(Lesetext)
..........

Dierhagen – Olympia-Gold mit 23, Erfolge, Jobs, dann Zweifel, die psychische Krankheit, Suizidgedanken. Aufrappeln, neue Rückschläge – und vor gut sieben Monaten dann die spektakuläre Doping-Beichte.
Für Christian Schenk verlief das Leben bislang wie eine «Sinuskurve». Zur Zeit schwebt der Zehnkampf-Olympiasieger von 1988 obenauf. «Ich spüre gerade: Es passiert etwas Gutes in meinem Leben. Ich bin im Moment sehr, sehr zufrieden. Ich fahre auf dem Deich zur Arbeit. Das kommt mir alles vor wie in einem guten Film», erzählt der Rostocker in einem Gespräch mit der Deutschen Presse-Agentur in Dierhagen auf der Ostsee-Halbinsel Darß.

..........

(Vorgegebene Zeilen)
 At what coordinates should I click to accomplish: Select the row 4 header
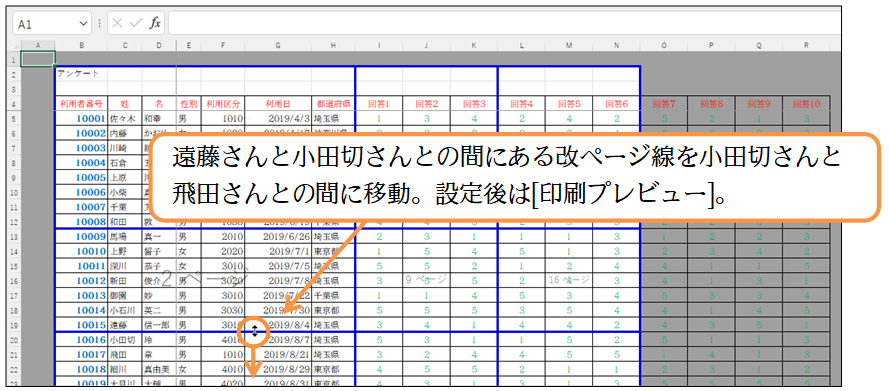coord(13,104)
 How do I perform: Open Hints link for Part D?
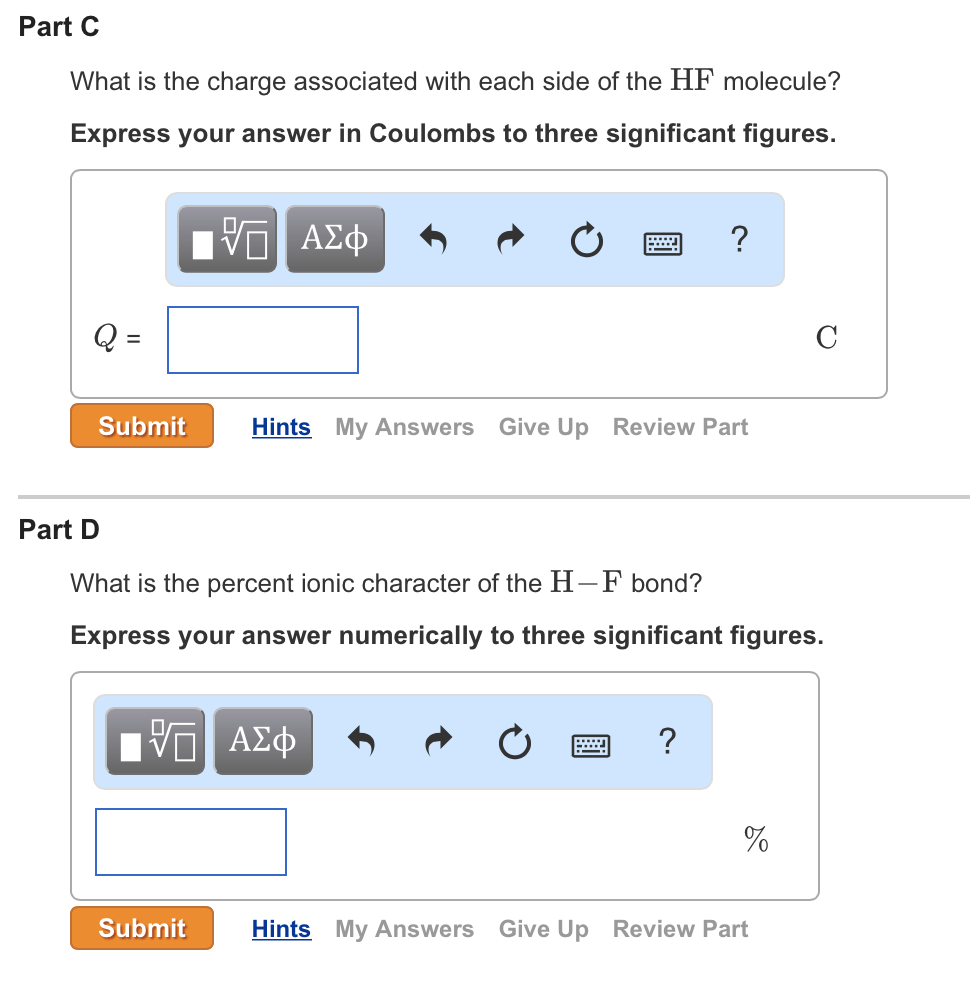281,929
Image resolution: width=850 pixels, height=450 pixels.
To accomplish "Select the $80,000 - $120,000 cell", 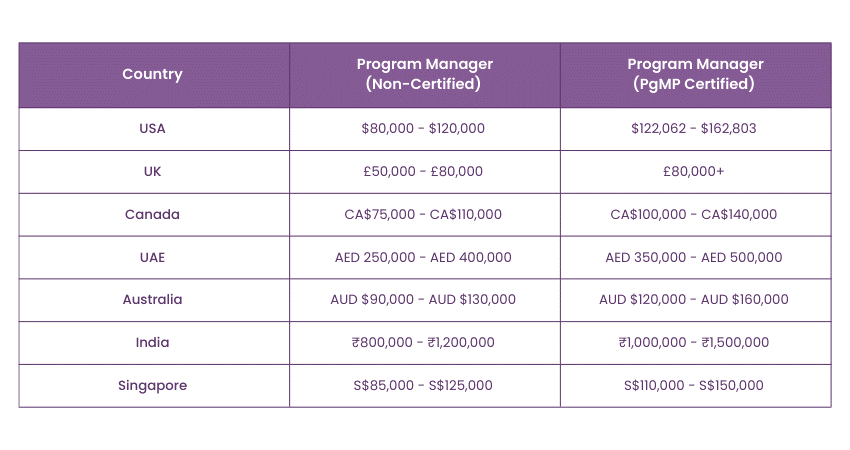I will coord(423,128).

..........

(Arbeitsauftrag) Schreibe den Lesetext über den Zehnkampf-Olympiasieger Christian Schenk vollständig und Wort für Wort ab.

(Antwortfeld)
Dierhagen – Olympia-Gold mit 23, Erfolge, Jobs, dann Zweifel, die psychische Krankheit, Suizidgedanken. Aufrappeln, neue Rückschläge – und vor gut sieben Monaten dann die spektakuläre Doping-Beichte.
Für Christian Schenk verlief das Leben bislang wie eine «Sinuskurve». Zur Zeit schwebt der Zehnkampf-Olympiasieger von 1988 obenauf. «Ich spüre gerade: Es passiert etwas Gutes in meinem Leben. Ich bin im Moment sehr, sehr zufrieden. Ich fahre auf dem Deich zur Arbeit. Das kommt mir alles vor wie in einem guten Film», erzählt der Rostocker in einem Gespräch mit der Deutschen Presse-Agentur in Dierhagen auf der Ostsee-Halbinsel Darß.